» Task brief
Given the records below, set each one down again exactly as it reads.

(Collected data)
——

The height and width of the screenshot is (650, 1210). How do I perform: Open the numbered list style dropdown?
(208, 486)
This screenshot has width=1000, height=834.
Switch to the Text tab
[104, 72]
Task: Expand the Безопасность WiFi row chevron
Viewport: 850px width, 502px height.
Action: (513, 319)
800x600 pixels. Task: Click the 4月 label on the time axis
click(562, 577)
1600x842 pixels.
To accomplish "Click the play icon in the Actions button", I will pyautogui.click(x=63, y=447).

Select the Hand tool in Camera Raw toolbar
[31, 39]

——

» Exercise solution
The height and width of the screenshot is (650, 1210). How do I perform: Open the numbered list style dropdown?
(208, 486)
This screenshot has width=1000, height=834.
Switch to the Text tab
[104, 72]
Task: Expand the Безопасность WiFi row chevron
Viewport: 850px width, 502px height.
Action: (513, 319)
800x600 pixels. Task: Click the 4月 label on the time axis
click(562, 577)
1600x842 pixels.
To accomplish "Click the play icon in the Actions button", I will pyautogui.click(x=63, y=447).

Select the Hand tool in Camera Raw toolbar
[31, 39]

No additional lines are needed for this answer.